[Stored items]
_ _ _ _ _
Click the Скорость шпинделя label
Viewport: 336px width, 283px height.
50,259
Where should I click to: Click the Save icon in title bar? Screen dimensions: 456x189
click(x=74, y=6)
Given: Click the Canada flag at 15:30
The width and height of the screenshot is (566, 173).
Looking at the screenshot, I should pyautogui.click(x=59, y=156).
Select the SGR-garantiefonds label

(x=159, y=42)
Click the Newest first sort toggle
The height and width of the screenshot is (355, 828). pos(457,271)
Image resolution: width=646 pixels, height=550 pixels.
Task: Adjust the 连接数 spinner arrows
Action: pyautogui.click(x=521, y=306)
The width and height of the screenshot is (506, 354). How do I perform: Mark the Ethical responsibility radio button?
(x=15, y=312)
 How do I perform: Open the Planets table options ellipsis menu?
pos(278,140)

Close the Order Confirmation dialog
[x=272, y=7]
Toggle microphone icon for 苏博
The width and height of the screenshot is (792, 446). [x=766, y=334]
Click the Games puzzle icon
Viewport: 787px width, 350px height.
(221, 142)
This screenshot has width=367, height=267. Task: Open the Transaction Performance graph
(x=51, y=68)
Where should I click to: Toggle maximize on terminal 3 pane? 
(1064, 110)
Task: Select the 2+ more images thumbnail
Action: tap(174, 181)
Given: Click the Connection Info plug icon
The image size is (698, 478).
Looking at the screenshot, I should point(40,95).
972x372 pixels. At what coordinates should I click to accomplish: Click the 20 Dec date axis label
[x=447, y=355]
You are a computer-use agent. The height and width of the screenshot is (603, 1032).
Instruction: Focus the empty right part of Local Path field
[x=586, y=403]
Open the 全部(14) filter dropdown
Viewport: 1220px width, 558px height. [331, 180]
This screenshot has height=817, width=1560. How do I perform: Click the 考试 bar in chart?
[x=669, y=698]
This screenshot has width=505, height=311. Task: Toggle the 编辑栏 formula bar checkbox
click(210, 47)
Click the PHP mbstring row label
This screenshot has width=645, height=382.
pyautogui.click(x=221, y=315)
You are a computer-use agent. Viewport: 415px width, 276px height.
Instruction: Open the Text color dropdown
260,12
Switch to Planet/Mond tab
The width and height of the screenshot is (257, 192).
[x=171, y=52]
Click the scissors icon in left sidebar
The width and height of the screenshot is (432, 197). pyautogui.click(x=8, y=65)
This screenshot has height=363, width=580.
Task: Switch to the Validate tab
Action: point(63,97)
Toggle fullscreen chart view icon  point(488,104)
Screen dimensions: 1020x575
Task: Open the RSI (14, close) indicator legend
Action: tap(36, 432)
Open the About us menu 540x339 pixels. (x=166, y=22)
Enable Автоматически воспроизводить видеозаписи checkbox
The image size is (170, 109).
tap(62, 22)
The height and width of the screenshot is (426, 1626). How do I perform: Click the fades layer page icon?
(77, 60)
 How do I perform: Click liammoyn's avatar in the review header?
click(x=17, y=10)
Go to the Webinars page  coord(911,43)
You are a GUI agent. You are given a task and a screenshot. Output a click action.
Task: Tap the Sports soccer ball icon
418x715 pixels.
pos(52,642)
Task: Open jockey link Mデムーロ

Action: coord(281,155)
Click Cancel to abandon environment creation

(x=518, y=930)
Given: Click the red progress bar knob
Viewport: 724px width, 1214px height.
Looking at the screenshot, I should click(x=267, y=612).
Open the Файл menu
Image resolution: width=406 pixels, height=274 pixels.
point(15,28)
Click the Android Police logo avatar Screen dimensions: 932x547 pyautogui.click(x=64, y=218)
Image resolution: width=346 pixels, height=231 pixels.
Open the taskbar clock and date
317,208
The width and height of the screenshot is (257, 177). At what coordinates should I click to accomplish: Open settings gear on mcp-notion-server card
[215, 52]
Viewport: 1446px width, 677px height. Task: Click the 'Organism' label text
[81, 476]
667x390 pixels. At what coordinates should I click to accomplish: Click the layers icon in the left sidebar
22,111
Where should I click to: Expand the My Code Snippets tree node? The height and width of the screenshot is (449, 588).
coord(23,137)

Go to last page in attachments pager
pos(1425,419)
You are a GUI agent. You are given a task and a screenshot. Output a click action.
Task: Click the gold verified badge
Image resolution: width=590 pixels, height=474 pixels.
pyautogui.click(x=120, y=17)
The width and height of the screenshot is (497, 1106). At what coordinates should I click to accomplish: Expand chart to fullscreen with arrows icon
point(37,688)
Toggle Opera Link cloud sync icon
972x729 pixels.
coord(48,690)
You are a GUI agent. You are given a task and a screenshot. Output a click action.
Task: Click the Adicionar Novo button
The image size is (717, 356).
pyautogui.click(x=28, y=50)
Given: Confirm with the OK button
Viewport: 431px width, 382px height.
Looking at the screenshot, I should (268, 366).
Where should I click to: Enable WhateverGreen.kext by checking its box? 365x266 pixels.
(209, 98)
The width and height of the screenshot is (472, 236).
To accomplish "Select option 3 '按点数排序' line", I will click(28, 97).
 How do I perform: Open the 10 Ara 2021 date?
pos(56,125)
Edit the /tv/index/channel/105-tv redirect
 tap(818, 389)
_ _ _ _ _
What you are asked to do:
Repeat the data above, word for word.

Answer to this exercise:
Click the Скорость шпинделя label
Viewport: 336px width, 283px height.
50,259
Where should I click to: Click the Save icon in title bar? Screen dimensions: 456x189
click(x=74, y=6)
Given: Click the Canada flag at 15:30
The width and height of the screenshot is (566, 173).
Looking at the screenshot, I should pyautogui.click(x=59, y=156).
Select the SGR-garantiefonds label

(x=159, y=42)
Click the Newest first sort toggle
The height and width of the screenshot is (355, 828). pos(457,271)
Image resolution: width=646 pixels, height=550 pixels.
Task: Adjust the 连接数 spinner arrows
Action: pyautogui.click(x=521, y=306)
The width and height of the screenshot is (506, 354). How do I perform: Mark the Ethical responsibility radio button?
(x=15, y=312)
 How do I perform: Open the Planets table options ellipsis menu?
pos(278,140)

Close the Order Confirmation dialog
[x=272, y=7]
Toggle microphone icon for 苏博
The width and height of the screenshot is (792, 446). [x=766, y=334]
Click the Games puzzle icon
Viewport: 787px width, 350px height.
(221, 142)
This screenshot has width=367, height=267. Task: Open the Transaction Performance graph
(x=51, y=68)
Where should I click to: Toggle maximize on terminal 3 pane? 
(1064, 110)
Task: Select the 2+ more images thumbnail
Action: tap(174, 181)
Given: Click the Connection Info plug icon
The image size is (698, 478).
Looking at the screenshot, I should point(40,95).
972x372 pixels. At what coordinates should I click to accomplish: Click the 20 Dec date axis label
[x=447, y=355]
You are a computer-use agent. The height and width of the screenshot is (603, 1032).
Instruction: Focus the empty right part of Local Path field
[x=586, y=403]
Open the 全部(14) filter dropdown
Viewport: 1220px width, 558px height. [331, 180]
This screenshot has height=817, width=1560. How do I perform: Click the 考试 bar in chart?
[x=669, y=698]
This screenshot has width=505, height=311. Task: Toggle the 编辑栏 formula bar checkbox
click(210, 47)
Click the PHP mbstring row label
This screenshot has width=645, height=382.
pyautogui.click(x=221, y=315)
You are a computer-use agent. Viewport: 415px width, 276px height.
Instruction: Open the Text color dropdown
260,12
Switch to Planet/Mond tab
The width and height of the screenshot is (257, 192).
[x=171, y=52]
Click the scissors icon in left sidebar
The width and height of the screenshot is (432, 197). pyautogui.click(x=8, y=65)
This screenshot has height=363, width=580.
Task: Switch to the Validate tab
Action: point(63,97)
Toggle fullscreen chart view icon  point(488,104)
Screen dimensions: 1020x575
Task: Open the RSI (14, close) indicator legend
Action: tap(36, 432)
Open the About us menu 540x339 pixels. (x=166, y=22)
Enable Автоматически воспроизводить видеозаписи checkbox
The image size is (170, 109).
tap(62, 22)
The height and width of the screenshot is (426, 1626). How do I perform: Click the fades layer page icon?
(77, 60)
 How do I perform: Click liammoyn's avatar in the review header?
click(x=17, y=10)
Go to the Webinars page  coord(911,43)
You are a GUI agent. You are given a task and a screenshot. Output a click action.
Task: Tap the Sports soccer ball icon
418x715 pixels.
pos(52,642)
Task: Open jockey link Mデムーロ

Action: coord(281,155)
Click Cancel to abandon environment creation

(x=518, y=930)
Given: Click the red progress bar knob
Viewport: 724px width, 1214px height.
Looking at the screenshot, I should click(x=267, y=612).
Open the Файл menu
Image resolution: width=406 pixels, height=274 pixels.
point(15,28)
Click the Android Police logo avatar Screen dimensions: 932x547 pyautogui.click(x=64, y=218)
Image resolution: width=346 pixels, height=231 pixels.
Open the taskbar clock and date
317,208
The width and height of the screenshot is (257, 177). At what coordinates should I click to accomplish: Open settings gear on mcp-notion-server card
[215, 52]
Viewport: 1446px width, 677px height. Task: Click the 'Organism' label text
[81, 476]
667x390 pixels. At what coordinates should I click to accomplish: Click the layers icon in the left sidebar
22,111
Where should I click to: Expand the My Code Snippets tree node? The height and width of the screenshot is (449, 588).
coord(23,137)

Go to last page in attachments pager
pos(1425,419)
You are a GUI agent. You are given a task and a screenshot. Output a click action.
Task: Click the gold verified badge
Image resolution: width=590 pixels, height=474 pixels.
pyautogui.click(x=120, y=17)
The width and height of the screenshot is (497, 1106). At what coordinates should I click to accomplish: Expand chart to fullscreen with arrows icon
point(37,688)
Toggle Opera Link cloud sync icon
972x729 pixels.
coord(48,690)
You are a GUI agent. You are given a task and a screenshot. Output a click action.
Task: Click the Adicionar Novo button
The image size is (717, 356).
pyautogui.click(x=28, y=50)
Given: Confirm with the OK button
Viewport: 431px width, 382px height.
Looking at the screenshot, I should (268, 366).
Where should I click to: Enable WhateverGreen.kext by checking its box? 365x266 pixels.
(209, 98)
The width and height of the screenshot is (472, 236).
To accomplish "Select option 3 '按点数排序' line", I will click(28, 97).
 How do I perform: Open the 10 Ara 2021 date?
pos(56,125)
Edit the /tv/index/channel/105-tv redirect
 tap(818, 389)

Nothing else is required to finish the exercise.